Seehofer muss sich in BAMf-Affäre erklären
Innenminister wird von Bundestagsausschuss befragt / Erneuter Abschiebeflug nach Afghanistan
Bundesinnenminister Horst Seehofer will wegen der Affäre um mutmaßlich manipulierte Asylentscheidungen Änderungen beim Bundesamt für Migration und Flüchtlinge (BAMF) vornehmen. »Ich werde in der nächsten Woche Entscheidungen über organisatorische und gegebenenfalls auch personelle Konsequenzen treffen«, sagte der CSU-Vorsitzende der »Mittelbayerischen Zeitung«. Die Vorgänge hätten das Vertrauen in das BAMF beschädigt. Seehofer kündigte an, dass Vorkehrungen getroffen werden, »damit rechts- und regelwidrige Asylverfahren verhindert werden können«.
Anlass für die Ankündigungen Seehofers sind Ermittlungen gegen die frühere Leiterin der Bremer BAMF-Außenstelle sowie gegen fünf weitere Beschuldigte. Die Leiterin soll 1200 Menschen ohne ausreichende rechtliche Grundlage Asyl bewilligt haben. Aus internen E-Mails soll laut Medienberichten hervorgehen, dass das BAMF schon frühzeitig Hinweise erhalten hatte, aber an der Aufklärung nur mäßig interessiert war. Sollte sich dies bestätigen, wird BAMF-Chefin Jutta Cordt verstärkt unter Druck geraten.
Zudem wird Seehofer erklären müssen, seit wann er etwas von den Vorgängen wusste. Vonseiten seines Ministeriums hieß es, dass der Bayer erst am 19. April von den Fällen erfahren habe. Das bezweifeln manche Oppositionspolitiker. Am Dienstag hieß es von Mitgliedern des Bundestags-Innenausschusses, dass sich das Gremium kommende Woche in einer von den Grünen beantragten Sondersitzung erneut mit der Affäre beschäftigen wird. Seehofer habe sein Kommen zugesagt.
Ob auch ein Untersuchungsausschuss eingesetzt wird, ist in der Opposition weiterhin strittig. Dieses Gremium würde nach langwierigen Befragungen erst in zwei Jahren konkrete Ergebnisse vorlegen. Eindeutig positiv hatten sich bisher nur AfD und FDP zu einem möglichen Ausschuss geäußert. Es liegt nahe, dass sie diesen als Bühne nutzen wollen, um weitere Verschärfungen in der Flüchtlingspolitik zu fordern.

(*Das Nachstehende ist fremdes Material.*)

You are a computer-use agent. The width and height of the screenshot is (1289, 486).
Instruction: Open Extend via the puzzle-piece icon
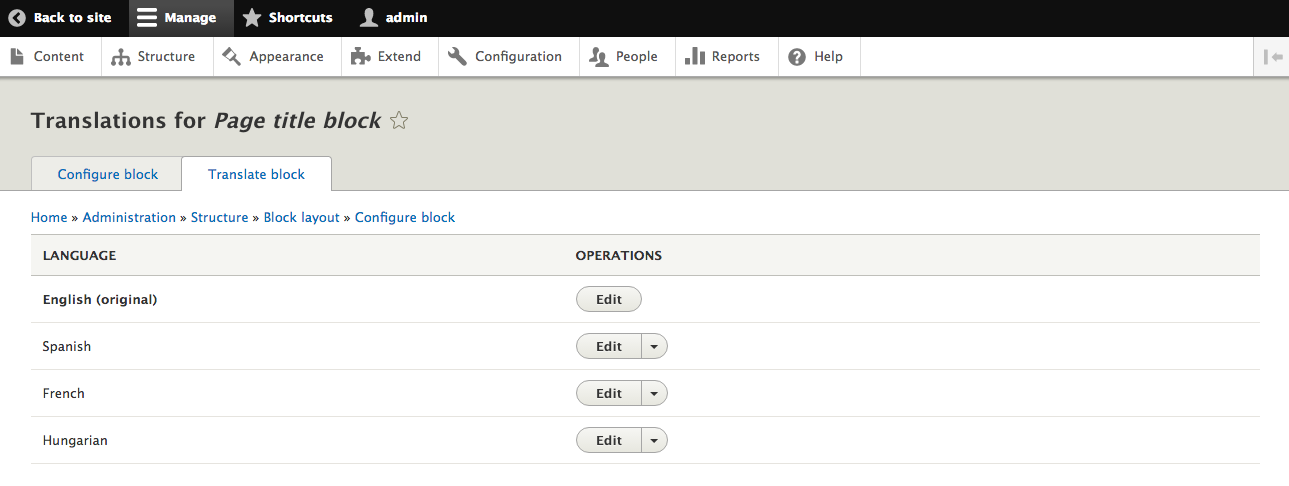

Pro-Asyl-Geschäftsführer Günter Burkhardt kritisierte hingegen, dass in der derzeitigen Diskussion »kaum jemand von den zahllosen ablehnenden Fehlentscheidungen des BAMF, gerade bei afghanischen Flüchtlingen, redet«. In 61 Pozent der Fälle werden entsprechende Ablehnungen von Gerichten korrigiert.
Am Dienstagabend sollte ein weiterer Abschiebeflug nach Afghanistan starten. Pro Asyl forderte, bis auf Weiteres auf solche Rückführungen unter Zwang zu verzichten. Die Sicherheitssituation, besonders in der Hauptstadt Kabul, habe sich nochmals dramatisch verschlechtert, sagte Burkhardt. Viele Ablehnungen basierten »auf veralteten Herkunftsländerinformationen, mit der Fiktion, es gäbe sichere Gebiete« in Afghanistan.